### To do
Look through the lines below, find those with the word "computer", and copy them.

[Stored data entries]
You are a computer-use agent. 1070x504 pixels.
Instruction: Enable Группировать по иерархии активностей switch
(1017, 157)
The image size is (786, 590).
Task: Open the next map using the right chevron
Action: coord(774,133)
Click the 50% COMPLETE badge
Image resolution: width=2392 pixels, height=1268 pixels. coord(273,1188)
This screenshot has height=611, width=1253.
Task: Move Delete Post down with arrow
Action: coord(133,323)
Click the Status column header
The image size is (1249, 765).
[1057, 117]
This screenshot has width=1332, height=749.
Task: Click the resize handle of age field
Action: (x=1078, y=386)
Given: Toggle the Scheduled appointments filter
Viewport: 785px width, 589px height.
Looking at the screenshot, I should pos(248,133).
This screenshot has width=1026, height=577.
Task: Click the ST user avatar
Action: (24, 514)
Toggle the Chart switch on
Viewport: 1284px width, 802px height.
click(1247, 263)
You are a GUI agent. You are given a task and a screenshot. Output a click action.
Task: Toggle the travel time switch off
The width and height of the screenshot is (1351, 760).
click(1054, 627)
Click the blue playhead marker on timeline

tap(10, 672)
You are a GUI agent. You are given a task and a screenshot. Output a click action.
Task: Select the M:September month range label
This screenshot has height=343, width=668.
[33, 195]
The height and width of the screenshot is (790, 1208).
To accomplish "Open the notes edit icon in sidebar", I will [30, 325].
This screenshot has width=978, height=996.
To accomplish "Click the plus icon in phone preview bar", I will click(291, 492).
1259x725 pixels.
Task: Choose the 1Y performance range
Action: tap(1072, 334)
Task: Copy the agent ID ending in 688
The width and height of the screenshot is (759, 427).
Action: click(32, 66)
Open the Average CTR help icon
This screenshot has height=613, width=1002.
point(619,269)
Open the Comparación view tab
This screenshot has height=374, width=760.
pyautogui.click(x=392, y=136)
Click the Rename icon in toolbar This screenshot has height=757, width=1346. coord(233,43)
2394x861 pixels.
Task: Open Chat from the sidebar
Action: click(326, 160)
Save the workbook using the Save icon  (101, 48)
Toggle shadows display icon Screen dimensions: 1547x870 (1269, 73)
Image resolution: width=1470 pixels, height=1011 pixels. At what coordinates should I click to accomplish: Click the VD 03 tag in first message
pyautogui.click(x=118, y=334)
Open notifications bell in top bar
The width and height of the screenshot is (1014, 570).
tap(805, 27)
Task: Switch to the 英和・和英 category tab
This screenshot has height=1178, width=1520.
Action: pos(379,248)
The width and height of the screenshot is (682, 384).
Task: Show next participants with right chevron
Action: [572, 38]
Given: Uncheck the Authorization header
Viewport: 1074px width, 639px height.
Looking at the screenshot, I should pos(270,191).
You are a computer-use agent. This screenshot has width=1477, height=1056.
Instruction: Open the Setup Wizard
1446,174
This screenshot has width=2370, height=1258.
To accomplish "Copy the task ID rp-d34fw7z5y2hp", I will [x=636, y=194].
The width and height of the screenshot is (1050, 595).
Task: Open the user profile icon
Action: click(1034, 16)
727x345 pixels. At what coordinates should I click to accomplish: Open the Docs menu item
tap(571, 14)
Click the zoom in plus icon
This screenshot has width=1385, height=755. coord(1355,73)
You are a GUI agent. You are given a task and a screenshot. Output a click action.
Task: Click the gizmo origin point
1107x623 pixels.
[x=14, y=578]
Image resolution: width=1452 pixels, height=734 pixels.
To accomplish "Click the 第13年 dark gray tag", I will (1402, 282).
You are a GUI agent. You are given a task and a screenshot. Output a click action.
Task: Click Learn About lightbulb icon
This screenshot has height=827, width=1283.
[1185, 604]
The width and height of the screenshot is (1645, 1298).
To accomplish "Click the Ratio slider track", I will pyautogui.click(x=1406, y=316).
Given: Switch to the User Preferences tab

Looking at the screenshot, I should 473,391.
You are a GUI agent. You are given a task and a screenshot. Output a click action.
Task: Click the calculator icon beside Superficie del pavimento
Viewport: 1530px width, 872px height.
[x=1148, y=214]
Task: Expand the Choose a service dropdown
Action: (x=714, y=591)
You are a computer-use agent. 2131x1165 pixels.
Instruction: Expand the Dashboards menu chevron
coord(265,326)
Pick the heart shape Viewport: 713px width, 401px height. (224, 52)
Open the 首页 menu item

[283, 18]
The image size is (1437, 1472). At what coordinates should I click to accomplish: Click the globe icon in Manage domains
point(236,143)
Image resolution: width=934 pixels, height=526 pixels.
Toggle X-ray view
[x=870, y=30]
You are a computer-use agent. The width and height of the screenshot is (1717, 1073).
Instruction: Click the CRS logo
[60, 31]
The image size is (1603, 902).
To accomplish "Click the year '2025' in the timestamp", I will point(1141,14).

### Output for this exercise
You are a computer-use agent. 1070x504 pixels.
You are a computer-use agent. This screenshot has width=1477, height=1056.
You are a computer-use agent. 2131x1165 pixels.
You are a computer-use agent. The width and height of the screenshot is (1717, 1073).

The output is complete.